Task brief - Write out, from the entries below, exactly the lines that run between the lines holding "Given: Click the Mirror tool icon" and "settings with the", inclusive, and stop there.

Entries supplied -
★ ★ ★ ★ ★

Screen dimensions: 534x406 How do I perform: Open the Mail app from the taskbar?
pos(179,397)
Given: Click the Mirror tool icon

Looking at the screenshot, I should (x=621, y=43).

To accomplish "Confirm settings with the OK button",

★ ★ ★ ★ ★

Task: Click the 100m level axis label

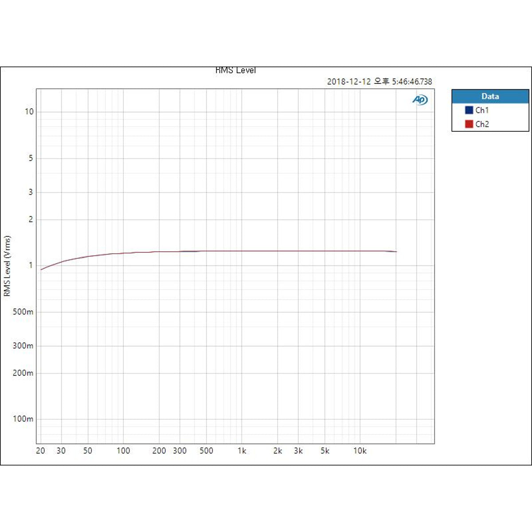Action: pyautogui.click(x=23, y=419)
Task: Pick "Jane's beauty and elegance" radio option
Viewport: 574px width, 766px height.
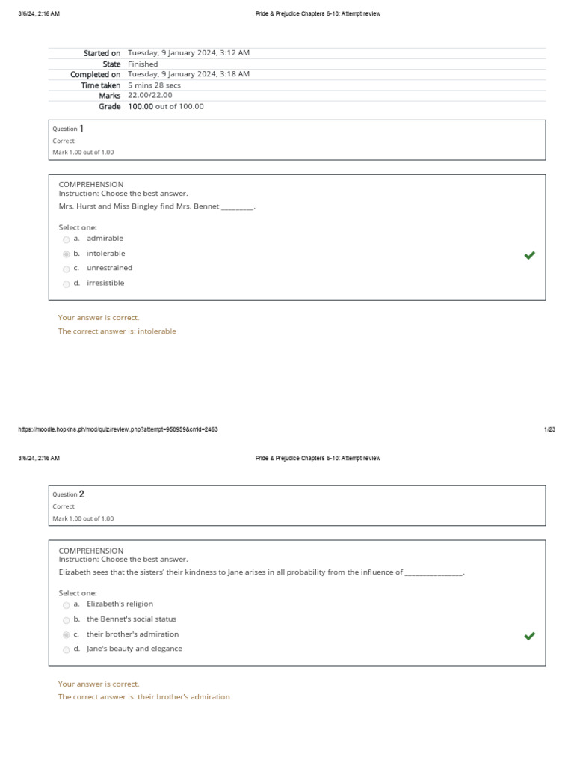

★ ★ ★ ★ ★

Finished task -
Given: Click the Mirror tool icon

Looking at the screenshot, I should (x=621, y=43).

To accomplish "Confirm settings with the OK button",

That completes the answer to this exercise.